Vu la procédure suivante :

Procédure contentieuse antérieure :

La société Colas Nord Est, venant aux droits de la société Monti, a demandé au tribunal administratif de Châlons-en-Champagne de fixer le solde du marché de travaux conclu le 24 janvier 2014 avec la communauté de communes de l'Argonne ardennaise, portant sur l'exécution du lot n° 1 " Gros œuvre " de l'opération de construction d'un complexe aquatique à Vouziers, en annulant les pénalités de retard portées dans le décompte général, d'un montant de 93 639,40 euros, et en condamnant la communauté de communes à lui verser, au titre des retards de chantier et des prestations supplémentaires effectuées, une somme de 345 751,20 euros toutes taxes comprises (TTC), augmentée des intérêts de droit à compter du 2 février 2017 et de la capitalisation des intérêts, ou subsidiairement d'ordonner une expertise.

Par un jugement n° 1701871 du 7 janvier 2020, le tribunal administratif de Châlons-en-Champagne a fixé le solde du marché à la somme de 43 316,71 euros TTC, assortie des intérêts légaux à compter du 1er mars 2017 et de leur capitalisation à compter du 2 mars 2018.
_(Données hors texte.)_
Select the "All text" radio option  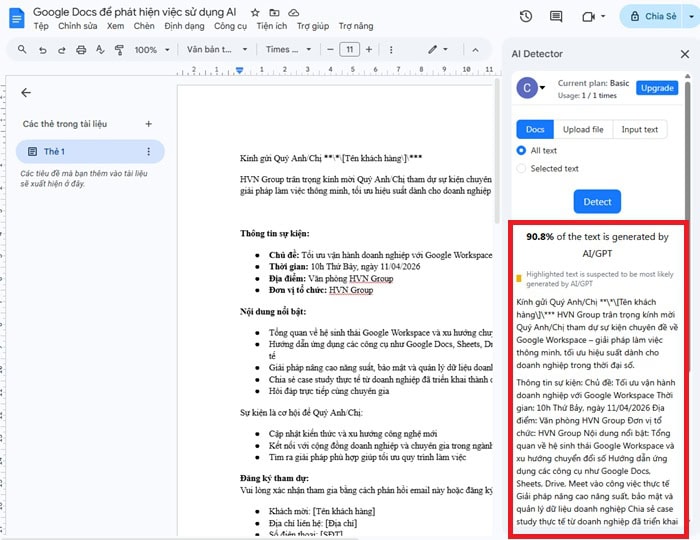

Procédure devant la cour :

Par une requête enregistrée le 6 mars 2020, la communauté de communes de l'Argonne ardennaise, représentée par Me Longqueue, demande à la cour :

1°) d'annuler ce jugement, en tant qu'il fixe le solde du marché à 43 316,71 euros TTC au profit de la société Colas Bord-Est et la condamne au paiement des intérêts sur cette somme ;

2°) de fixer le solde du marché à un montant de 80 079,40 euros TTC, à son profit, et de condamner la société Colas Nord-Est à lui payer cette somme ;

3°) de mettre à la charge de la société Colas Nord-Est une somme de 3 000 euros au titre de l'article L. 761-1 du code de justice administrative.

Elle soutient que :

- le jugement est irrégulier car l'ampliation qui lui a été adressée ne comporte pas les signatures prévues par l'article R. 741-7 du code de justice administrative ;

- le jugement est irrégulier dès lors qu'il est entaché d'une omission à statuer, faute pour les premiers juges d'avoir recherché si les travaux non exécutés devaient être déduits des travaux supplémentaires mentionnés dans le projet d'avenant n° 3 et d'avoir tenu compte des travaux en moins-value, d'un montant de 47 558,74 euros hors taxes (HT) ; le montant des travaux en zone jeux solarium, admis par le maître d'ouvrage, s'établissait à la somme de 12 510,06 euros HT, et non à la somme de 17 360,60 euros HT retenue par le tribunal ;

- si elle ne conteste pas que les travaux mentionnés dans le projet d'avenant n° 3 ont été réalisés à sa demande, ils doivent être valorisés au montant de 41 945,39 euros HT et compensés par les travaux en moins-value ; le solde des modifications ainsi apportées s'établissait à 5 613,35 euros HT, au crédit du maître d'ouvrage ; ce montant est intégré au décompte général du marché, qui n'est pas contesté sur ce point ;

- c'est à tort que les premiers juges ont estimé que le montant payé à la société Colas Nord-Est au titre des acomptes s'élevait à 1 658 653,24 euros TTC, alors qu'il s'établit à 1 725 848,89 euros TTC ; le solde du marché doit en conséquence être fixé à 80 079,40 euros TTC, au crédit du maître d'ouvrage ;

- dès lors qu'elle n'était pas débitrice, elle ne pouvait être condamnée à verser des intérêts à la société Colas Nord-Est.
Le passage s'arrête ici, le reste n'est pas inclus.